5. Permitting certain inmates to be SELECTIVELY denied access to competent counsel and thereby to state and federal habeas review violates Equal Protection and fosters the kind of arbitrariness which the Eighth Amendment forbids in capital proceedings.

6. By promising me competent counsel and then breaking that promise, the State created an "objective factor ' external to the defense," which prevented me from complying with its procedural rules, thereby supplying "cause" to excuse the default.

7. The state's broken promise of competent counsel created a set of circumstances which rendered state habeas proceedings ineffective to protect my rights, thereby excusing exhaustion ( and nullifying procedural default.)

8. Because I took all reasonable steps necessary to try and prod my lawyer into investigating my case and presenting my claims to the state courts, I cannot be held to have "failed to develop" the factual basis for my claims in state court.

[Activity] Retype the passage on denial of competent counsel in capital habeas proceedings word for word. These records were drawn from a separate source.

Dataset entries
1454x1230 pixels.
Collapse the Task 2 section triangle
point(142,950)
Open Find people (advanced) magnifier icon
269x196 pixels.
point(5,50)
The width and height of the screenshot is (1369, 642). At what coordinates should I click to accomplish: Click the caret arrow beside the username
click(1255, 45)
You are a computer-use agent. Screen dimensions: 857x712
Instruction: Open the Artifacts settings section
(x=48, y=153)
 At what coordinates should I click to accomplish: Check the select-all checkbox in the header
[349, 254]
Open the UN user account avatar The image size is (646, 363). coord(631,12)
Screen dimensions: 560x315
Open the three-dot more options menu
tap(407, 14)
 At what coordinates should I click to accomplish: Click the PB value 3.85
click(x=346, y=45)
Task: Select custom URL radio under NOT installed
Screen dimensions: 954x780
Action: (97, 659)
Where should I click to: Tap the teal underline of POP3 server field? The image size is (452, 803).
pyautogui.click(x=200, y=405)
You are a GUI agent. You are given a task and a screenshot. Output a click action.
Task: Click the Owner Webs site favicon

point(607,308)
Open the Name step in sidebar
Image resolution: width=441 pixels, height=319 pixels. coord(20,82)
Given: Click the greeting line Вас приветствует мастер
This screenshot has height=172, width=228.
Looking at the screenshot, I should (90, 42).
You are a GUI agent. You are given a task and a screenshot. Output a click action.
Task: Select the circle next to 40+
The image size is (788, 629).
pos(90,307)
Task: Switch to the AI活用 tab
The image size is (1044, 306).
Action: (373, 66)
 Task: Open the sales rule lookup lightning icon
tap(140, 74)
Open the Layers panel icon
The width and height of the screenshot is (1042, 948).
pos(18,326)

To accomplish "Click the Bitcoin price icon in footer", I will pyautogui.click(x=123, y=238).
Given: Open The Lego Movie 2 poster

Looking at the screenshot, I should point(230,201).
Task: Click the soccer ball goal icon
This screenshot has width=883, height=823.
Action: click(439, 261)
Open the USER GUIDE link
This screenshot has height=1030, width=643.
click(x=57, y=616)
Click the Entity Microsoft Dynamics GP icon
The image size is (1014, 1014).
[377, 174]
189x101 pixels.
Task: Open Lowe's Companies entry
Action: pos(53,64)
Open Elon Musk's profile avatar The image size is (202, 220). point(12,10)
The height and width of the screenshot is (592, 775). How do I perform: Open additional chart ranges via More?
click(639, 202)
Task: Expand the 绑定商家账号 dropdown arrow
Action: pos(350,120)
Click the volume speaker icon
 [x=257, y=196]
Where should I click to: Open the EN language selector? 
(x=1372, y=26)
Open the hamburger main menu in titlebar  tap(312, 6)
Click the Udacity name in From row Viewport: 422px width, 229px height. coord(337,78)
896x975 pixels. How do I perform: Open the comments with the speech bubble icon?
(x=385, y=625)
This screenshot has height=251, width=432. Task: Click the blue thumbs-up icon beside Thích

[Response below]
5. Permitting certain inmates to be SELECTIVELY denied access to competent counsel and thereby to state and federal habeas review violates Equal Protection and fosters the kind of arbitrariness which the Eighth Amendment forbids in capital proceedings.

6. By promising me competent counsel and then breaking that promise, the State created an "objective factor ' external to the defense," which prevented me from complying with its procedural rules, thereby supplying "cause" to excuse the default.

7. The state's broken promise of competent counsel created a set of circumstances which rendered state habeas proceedings ineffective to protect my rights, thereby excusing exhaustion ( and nullifying procedural default.)

8. Because I took all reasonable steps necessary to try and prod my lawyer into investigating my case and presenting my claims to the state courts, I cannot be held to have "failed to develop" the factual basis for my claims in state court.